Throughout the country, healthcare organizations are turning to locum tenens physicians to meet their patient care requirements. A recent report from Staffing Industry Analysts, forecasts the market for temporary physician staffing will increase about 7 percent this year and reach the $2.1 billion level. All Medical Personnel’s dedicated locum tenens staffing team has seen a comparable increase in assignments during the first four months of 2012.
There are several forces driving the increased demand for locum tenens physicians, including a shortage of full-time medical professionals in a growing number of locations around the nation. While physician assistants, nurses and other “physician extenders” can pick up some of the burden of care, an M.D. or D.O. is still needed to supervise their work, diagnose complex conditions and prescribe the most appropriate treatment.
In 2012, the demand for locum tenens physicians would likely be even higher, if the U.S. economy were in a full-scale recovery mode. That’s because many potential patients, concerned about costs, are postponing doctor visits and elective surgery. In some cases they are also waiting for the Affordable Care Act’s access- and insurance-related provisions to kick in, although the U.S. Supreme Court is now considering the constitutional issues related to that 2010 act.

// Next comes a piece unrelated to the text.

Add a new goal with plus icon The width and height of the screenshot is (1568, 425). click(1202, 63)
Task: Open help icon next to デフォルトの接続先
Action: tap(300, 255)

For clinics, community hospitals, and regional healthcare systems, locum tenens staffing provides a flexible approach to physician coverage. For instance, primary care physicians and specialists can be hired to meet a seasonal peak in demand during the summer months or used as “fill ins” for doctors who are taking their own vacations. In any case, locum tenens staffing is expected to play a growing role in patient care for at least the remainder of the decade.